Information shown below:

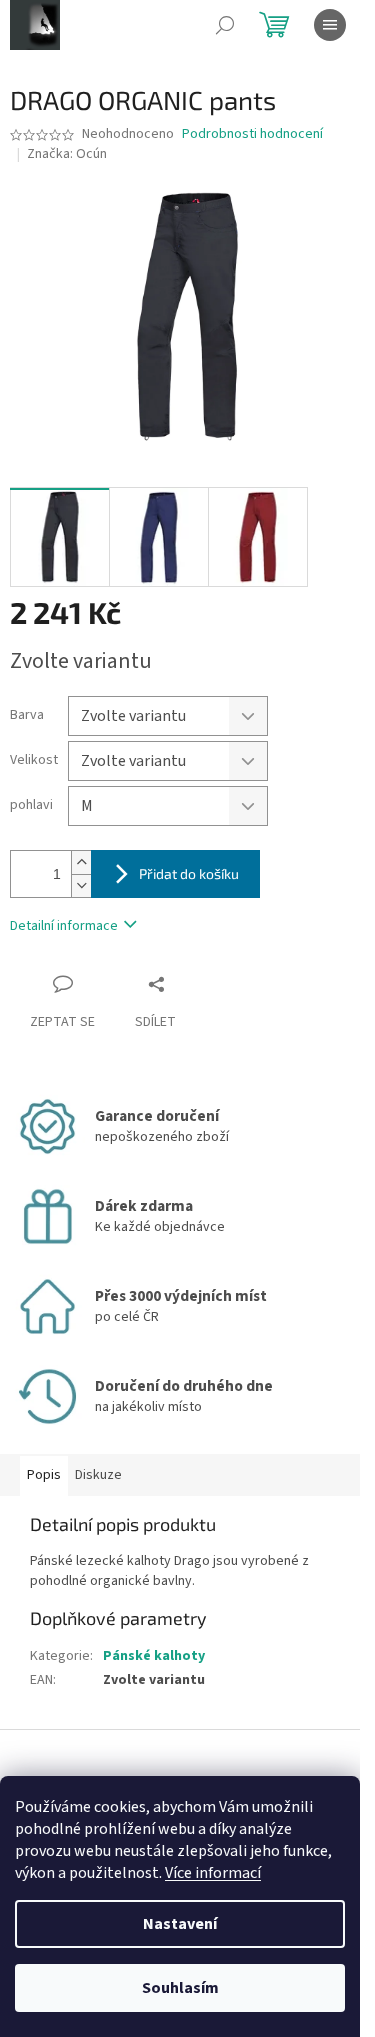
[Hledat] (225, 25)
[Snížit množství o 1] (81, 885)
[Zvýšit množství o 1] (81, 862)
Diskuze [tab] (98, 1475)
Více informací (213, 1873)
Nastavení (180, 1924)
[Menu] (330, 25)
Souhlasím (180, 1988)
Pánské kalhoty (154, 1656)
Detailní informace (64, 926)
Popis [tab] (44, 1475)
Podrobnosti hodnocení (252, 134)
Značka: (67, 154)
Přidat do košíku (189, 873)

End of Information shown.

Using the entries above, state the number of lines that include "množství". Add nothing else.

## Solution for this problem
2